Medical issues sidelined my wildlife photography in all of December 2022 and all of January 2023, and again for part of November 2023. I usually shoot 50,000 to 60,000 wildlife photos each year, but in 2023, my number of wildlife photos was a little more than 35,700. In addition, we traveled only one time in 2023, and that was for a few days near Hendersonville, NC. In 2023, I also decided not to drive 100+ mile round trips just to photograph one avian species that I had photographed many times in previous years.
Warblers are my favorite birds to photograph, and I only managed 31 in 2023, in contrast to my high of 42 in 2021. Only 36 of these warblers seasonally reside in or migrate through central Virginia, and I probably could have gotten most of the rest if I had made long drives to their usual locations. Photographing more than 36 requires a trip to see western North American warbler species, unless there's a very rare out of normal range species. I also compiled a 2023 list of all my avian species from my photos and blog postings, and that list totaled 148 avian species.

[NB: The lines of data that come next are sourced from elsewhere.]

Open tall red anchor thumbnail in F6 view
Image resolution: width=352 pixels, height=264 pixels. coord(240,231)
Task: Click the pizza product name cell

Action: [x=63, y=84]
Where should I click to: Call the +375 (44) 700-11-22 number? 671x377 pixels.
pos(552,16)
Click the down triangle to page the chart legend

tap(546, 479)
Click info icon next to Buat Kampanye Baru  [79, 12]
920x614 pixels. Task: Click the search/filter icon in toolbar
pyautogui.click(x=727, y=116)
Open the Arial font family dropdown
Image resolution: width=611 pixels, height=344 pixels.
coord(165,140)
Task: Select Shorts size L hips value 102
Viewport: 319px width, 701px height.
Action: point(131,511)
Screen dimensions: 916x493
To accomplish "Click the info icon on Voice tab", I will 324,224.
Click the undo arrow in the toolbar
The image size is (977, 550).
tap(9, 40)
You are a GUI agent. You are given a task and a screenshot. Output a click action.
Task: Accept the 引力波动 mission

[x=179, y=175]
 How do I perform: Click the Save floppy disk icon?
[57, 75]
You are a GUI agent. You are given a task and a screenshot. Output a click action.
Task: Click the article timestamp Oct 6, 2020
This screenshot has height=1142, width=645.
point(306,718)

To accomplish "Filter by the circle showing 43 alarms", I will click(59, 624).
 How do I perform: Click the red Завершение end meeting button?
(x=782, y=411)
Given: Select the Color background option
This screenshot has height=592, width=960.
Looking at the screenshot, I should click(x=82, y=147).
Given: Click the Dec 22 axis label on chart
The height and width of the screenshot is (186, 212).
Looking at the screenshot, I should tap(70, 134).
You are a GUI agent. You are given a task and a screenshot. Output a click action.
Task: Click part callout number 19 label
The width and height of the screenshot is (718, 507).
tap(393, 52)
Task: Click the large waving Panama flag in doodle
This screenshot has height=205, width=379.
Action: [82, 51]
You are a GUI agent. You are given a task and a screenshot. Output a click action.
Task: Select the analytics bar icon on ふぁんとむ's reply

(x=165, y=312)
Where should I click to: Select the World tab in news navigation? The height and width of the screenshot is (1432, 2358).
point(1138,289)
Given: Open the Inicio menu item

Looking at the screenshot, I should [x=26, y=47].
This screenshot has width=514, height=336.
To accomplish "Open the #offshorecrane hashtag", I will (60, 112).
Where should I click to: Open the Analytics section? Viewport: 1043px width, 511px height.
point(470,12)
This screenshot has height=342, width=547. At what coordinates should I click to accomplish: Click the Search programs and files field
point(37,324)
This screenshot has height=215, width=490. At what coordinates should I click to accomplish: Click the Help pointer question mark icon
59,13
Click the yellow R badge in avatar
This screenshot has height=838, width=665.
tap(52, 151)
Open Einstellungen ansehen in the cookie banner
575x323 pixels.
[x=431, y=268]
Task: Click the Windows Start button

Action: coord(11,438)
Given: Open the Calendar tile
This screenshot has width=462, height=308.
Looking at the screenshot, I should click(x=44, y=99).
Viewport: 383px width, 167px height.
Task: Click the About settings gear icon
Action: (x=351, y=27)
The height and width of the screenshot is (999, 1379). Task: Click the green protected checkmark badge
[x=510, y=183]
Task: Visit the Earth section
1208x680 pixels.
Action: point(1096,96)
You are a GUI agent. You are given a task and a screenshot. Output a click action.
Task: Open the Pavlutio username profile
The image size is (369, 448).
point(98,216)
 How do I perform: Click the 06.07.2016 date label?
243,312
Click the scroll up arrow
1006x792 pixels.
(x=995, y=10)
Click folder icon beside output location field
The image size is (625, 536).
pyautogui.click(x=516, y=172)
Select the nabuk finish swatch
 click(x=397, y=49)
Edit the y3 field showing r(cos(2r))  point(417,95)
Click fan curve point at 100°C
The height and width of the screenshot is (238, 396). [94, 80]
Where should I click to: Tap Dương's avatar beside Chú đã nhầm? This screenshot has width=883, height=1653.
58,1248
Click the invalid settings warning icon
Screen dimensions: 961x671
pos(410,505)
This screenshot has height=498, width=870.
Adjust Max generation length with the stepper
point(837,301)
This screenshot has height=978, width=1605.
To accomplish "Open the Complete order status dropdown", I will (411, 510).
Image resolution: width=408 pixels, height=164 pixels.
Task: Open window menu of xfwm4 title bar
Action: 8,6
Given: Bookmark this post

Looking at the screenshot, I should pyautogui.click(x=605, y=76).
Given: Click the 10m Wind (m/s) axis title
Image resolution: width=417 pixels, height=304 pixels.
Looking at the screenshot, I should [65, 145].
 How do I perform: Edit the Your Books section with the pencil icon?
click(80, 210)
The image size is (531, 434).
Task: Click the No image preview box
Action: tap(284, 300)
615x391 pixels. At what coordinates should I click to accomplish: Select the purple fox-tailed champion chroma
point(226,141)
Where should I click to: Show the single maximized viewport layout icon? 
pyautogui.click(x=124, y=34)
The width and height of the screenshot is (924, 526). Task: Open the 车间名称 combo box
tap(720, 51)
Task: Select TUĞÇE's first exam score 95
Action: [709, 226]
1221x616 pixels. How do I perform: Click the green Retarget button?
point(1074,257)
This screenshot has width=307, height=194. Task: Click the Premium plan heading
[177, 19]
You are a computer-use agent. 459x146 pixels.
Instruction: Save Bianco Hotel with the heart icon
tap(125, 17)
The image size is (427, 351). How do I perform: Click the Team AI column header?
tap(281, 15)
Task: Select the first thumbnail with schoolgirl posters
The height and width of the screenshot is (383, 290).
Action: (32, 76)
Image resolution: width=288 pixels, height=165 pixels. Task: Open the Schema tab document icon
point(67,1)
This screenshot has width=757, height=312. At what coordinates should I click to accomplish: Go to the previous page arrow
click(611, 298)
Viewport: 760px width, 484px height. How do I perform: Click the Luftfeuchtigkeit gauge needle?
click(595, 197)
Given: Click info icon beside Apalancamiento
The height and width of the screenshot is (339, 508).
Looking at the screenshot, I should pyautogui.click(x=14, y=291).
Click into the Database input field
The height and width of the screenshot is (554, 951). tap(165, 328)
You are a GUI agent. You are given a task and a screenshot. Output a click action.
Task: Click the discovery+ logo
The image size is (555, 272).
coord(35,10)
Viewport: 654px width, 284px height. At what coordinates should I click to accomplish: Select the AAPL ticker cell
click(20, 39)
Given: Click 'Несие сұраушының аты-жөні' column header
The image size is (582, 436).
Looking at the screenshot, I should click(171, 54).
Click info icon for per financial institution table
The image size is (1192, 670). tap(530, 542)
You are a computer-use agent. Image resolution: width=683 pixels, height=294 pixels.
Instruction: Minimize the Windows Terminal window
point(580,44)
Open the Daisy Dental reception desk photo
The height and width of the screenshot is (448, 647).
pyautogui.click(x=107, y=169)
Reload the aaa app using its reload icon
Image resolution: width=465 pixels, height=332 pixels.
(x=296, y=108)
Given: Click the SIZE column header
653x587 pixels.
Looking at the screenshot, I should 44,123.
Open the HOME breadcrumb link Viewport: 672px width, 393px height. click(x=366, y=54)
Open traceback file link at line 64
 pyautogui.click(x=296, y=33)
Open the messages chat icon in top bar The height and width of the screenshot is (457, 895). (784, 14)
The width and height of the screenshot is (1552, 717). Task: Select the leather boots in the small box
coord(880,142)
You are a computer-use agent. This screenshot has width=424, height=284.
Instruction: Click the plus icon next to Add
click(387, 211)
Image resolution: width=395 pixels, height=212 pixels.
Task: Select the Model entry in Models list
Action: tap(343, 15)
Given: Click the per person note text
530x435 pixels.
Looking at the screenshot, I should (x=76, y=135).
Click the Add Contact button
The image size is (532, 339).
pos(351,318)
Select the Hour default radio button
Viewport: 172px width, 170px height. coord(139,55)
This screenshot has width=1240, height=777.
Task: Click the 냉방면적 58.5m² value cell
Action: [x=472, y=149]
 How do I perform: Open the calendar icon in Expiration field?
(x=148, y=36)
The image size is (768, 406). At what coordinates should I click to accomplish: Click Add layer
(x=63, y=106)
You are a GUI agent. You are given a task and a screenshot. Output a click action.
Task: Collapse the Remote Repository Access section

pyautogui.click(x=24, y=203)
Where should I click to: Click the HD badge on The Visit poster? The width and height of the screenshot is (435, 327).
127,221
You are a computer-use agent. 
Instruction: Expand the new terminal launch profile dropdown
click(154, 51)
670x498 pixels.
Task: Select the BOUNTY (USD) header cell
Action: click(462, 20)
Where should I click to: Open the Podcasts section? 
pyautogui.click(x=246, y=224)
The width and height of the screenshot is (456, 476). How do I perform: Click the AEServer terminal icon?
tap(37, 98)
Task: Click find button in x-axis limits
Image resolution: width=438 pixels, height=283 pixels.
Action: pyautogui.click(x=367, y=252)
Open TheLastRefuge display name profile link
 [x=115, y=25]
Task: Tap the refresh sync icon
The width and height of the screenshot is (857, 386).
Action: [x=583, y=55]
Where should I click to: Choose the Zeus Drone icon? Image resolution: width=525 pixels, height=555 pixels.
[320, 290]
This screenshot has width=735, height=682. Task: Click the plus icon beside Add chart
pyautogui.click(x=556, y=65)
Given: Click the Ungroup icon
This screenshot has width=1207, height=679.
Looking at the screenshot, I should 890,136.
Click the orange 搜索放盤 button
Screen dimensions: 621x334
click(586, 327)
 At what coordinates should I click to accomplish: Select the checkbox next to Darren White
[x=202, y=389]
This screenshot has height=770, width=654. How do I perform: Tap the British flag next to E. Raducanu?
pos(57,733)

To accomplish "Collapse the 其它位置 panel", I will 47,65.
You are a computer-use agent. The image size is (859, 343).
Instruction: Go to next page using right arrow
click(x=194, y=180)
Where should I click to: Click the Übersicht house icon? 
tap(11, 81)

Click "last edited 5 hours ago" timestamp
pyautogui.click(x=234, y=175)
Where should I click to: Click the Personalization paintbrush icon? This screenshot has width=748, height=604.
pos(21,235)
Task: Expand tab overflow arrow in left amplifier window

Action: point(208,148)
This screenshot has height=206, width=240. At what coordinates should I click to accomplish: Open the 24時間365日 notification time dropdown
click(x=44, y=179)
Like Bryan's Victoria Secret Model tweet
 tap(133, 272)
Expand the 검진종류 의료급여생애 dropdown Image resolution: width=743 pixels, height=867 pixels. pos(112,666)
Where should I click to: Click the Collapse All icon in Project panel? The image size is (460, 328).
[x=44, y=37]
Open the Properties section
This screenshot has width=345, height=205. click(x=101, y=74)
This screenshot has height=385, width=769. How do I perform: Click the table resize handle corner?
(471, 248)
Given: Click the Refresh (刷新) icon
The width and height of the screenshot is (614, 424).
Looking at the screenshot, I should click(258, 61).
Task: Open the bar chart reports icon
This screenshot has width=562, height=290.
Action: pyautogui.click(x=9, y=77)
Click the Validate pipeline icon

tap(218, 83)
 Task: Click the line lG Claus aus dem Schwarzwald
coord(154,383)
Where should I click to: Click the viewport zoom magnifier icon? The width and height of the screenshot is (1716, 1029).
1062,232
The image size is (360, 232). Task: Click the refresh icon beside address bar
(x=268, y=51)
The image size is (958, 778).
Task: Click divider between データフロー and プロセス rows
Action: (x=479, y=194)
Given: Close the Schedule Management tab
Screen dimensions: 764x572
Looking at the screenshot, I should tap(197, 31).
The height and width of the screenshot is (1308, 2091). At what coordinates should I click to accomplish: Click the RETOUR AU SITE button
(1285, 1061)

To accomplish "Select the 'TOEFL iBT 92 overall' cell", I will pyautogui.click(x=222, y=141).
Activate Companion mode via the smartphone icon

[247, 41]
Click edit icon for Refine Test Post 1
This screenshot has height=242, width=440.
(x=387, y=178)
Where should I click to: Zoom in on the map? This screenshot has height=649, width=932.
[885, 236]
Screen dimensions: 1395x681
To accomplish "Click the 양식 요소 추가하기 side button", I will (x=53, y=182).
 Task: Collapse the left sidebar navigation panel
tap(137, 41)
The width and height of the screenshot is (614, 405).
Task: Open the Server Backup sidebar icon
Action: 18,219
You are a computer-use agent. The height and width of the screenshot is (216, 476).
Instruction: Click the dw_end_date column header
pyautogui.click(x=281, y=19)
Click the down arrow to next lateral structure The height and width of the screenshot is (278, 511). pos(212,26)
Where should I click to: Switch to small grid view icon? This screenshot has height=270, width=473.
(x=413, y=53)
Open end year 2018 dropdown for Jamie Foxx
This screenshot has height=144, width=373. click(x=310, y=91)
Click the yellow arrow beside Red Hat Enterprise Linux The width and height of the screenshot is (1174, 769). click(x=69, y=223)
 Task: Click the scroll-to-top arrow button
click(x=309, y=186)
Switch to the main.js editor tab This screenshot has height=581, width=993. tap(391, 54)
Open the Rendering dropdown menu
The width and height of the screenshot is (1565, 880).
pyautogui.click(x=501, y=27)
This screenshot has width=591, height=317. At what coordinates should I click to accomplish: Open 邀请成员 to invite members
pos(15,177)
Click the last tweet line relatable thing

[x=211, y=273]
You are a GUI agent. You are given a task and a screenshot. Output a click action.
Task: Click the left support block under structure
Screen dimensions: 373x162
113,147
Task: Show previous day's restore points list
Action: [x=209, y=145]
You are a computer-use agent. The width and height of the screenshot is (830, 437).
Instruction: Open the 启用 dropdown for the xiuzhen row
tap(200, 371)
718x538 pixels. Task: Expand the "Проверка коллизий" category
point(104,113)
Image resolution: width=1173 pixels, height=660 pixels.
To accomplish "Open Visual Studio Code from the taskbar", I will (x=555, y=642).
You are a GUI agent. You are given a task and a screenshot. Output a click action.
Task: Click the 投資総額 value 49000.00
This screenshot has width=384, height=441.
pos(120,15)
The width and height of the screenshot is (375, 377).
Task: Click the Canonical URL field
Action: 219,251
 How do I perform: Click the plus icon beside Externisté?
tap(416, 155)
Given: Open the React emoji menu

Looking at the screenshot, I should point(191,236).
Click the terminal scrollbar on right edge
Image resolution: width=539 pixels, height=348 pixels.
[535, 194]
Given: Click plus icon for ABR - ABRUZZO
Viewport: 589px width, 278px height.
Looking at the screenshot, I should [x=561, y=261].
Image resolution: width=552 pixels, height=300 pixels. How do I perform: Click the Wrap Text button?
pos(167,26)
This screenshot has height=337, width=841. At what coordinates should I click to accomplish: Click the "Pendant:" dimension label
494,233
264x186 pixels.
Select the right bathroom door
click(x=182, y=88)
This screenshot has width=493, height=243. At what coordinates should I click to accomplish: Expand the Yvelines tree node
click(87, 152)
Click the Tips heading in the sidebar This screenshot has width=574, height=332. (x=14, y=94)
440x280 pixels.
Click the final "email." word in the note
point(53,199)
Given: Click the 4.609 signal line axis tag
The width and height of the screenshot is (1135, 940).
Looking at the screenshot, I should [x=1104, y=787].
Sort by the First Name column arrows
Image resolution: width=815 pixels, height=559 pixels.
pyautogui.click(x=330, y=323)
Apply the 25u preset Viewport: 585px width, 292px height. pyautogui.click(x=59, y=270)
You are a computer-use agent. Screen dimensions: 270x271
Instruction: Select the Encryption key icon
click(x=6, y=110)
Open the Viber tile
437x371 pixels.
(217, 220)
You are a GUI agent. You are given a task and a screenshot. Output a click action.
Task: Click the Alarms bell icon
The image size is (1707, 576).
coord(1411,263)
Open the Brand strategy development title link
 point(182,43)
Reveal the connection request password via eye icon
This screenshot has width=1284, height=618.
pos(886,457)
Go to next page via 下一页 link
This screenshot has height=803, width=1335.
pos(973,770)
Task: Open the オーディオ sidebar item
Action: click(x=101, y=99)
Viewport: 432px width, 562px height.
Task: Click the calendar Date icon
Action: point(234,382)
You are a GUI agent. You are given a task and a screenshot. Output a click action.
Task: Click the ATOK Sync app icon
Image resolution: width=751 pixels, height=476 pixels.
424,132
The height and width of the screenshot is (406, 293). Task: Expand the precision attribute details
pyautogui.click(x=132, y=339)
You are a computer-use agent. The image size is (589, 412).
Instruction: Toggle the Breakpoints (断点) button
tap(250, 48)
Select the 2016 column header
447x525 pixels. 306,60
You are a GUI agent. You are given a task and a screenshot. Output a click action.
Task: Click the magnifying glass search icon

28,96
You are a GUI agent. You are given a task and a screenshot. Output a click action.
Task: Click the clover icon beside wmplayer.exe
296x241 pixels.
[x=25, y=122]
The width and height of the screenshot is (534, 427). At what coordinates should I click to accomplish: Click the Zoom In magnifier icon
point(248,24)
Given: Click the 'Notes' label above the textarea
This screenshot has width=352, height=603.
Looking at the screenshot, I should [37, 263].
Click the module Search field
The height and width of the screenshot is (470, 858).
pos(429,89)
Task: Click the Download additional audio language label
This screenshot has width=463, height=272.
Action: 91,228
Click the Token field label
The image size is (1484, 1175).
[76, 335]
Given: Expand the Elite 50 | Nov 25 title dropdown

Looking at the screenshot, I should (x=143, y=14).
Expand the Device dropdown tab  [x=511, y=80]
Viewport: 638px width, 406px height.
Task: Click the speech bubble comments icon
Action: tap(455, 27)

In December 2022, when I was doing very little walking, I decided to choose my favorite wildlife photos of the year, and it was fun to do, so I thought I would do it again this year. With only two exceptions, I limited each species to only one photo, and choosing 40 photos out of more than 35,000 wasn't easy to do. There were lots and lots of favorites, and I had to make some tough choices.
I hope you enjoy these photos as much as I did taking them and then reviewing them for this posting.
Male American Redstart
I've included a very special photo here. In early June, I found a male and a female American Redstart guarding and sitting on a nest just off the Blue Ridge Parkway. I went up there every day to keep an eye on it, and three chicks hatched on my birthday! Here's a photo of mama at the nest. The chicks hadn't even opened their eyes yet. Their eyes were open the next day.
Female American Redstart and chicks
I'm really lucky to live less than 10 miles from the start of the Blue Ridge Parkway (Rockfish Gap). Six to nine warbler species breed ever summer along the first 14 miles of the parkway, and my favorite is the Cerulean Warbler. The International Union for Conservation of Nature (IUCN) lists Cerulean Warblers as Near Threatened. Although they breed at multiple locations here on the parkway, they are easy to hear but difficult to see, as they like to forage near the treetops. I've been up there so many times since 2007 that I know most of their favorite breeding and foraging locations, and have taken hundreds of photos of them. But getting a photo of two of them in the same photo is rare.